▶ _Problem requirements_: When you repeat the records, keep every word exact and drop each picture.
━━━━━━━━
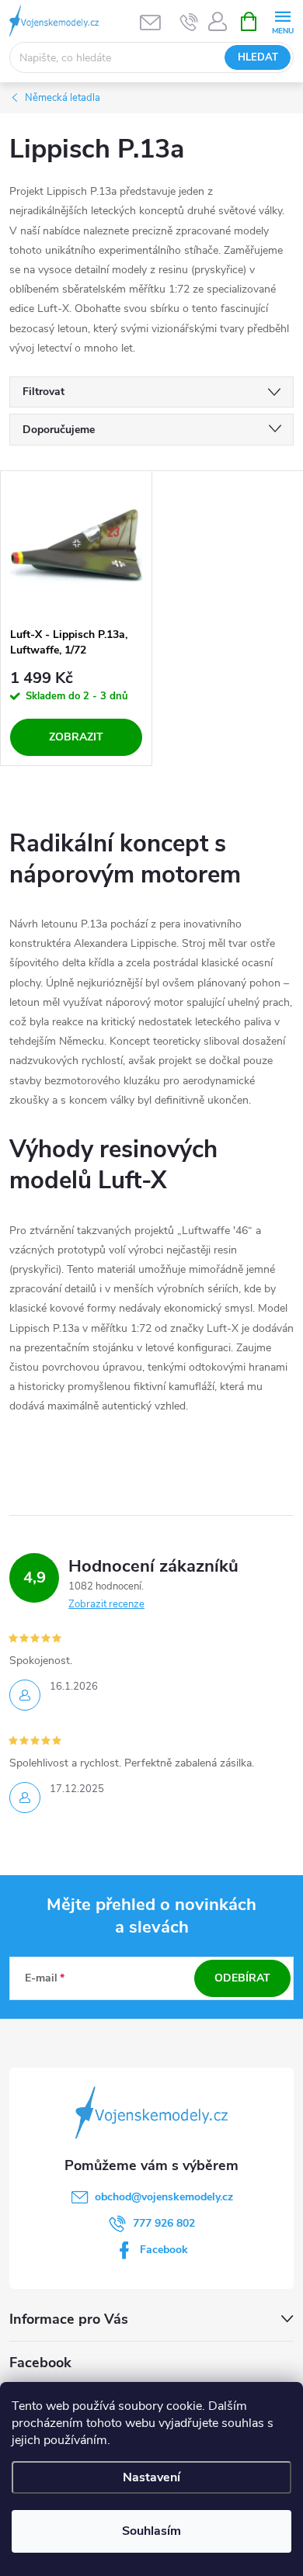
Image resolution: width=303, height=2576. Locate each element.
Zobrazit (76, 737)
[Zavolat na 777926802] (189, 22)
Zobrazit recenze (106, 1604)
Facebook (164, 2249)
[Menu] (282, 20)
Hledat (258, 57)
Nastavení (151, 2477)
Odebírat (242, 1978)
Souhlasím (151, 2531)
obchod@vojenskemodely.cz (164, 2196)
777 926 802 (164, 2223)
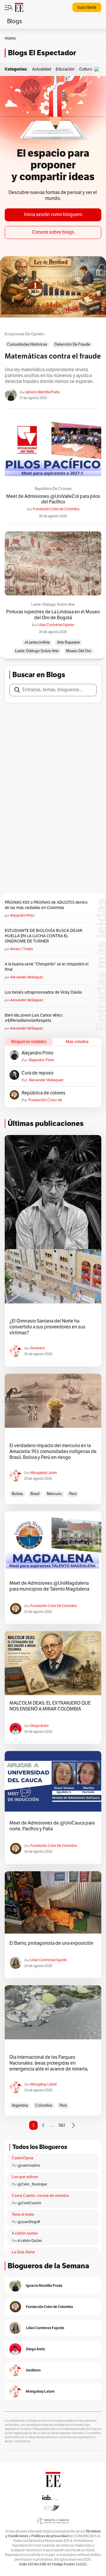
━━━━━━━━
▶ _Expected answer_:
Image resolution: width=303, height=2576. Locate each element.
Zobrazit (76, 737)
[Zavolat na 777926802] (189, 22)
Zobrazit recenze (106, 1604)
Facebook (164, 2249)
[Menu] (282, 20)
Hledat (258, 57)
Nastavení (151, 2477)
Odebírat (242, 1978)
Souhlasím (151, 2531)
obchod@vojenskemodely.cz (164, 2196)
777 926 802 (164, 2223)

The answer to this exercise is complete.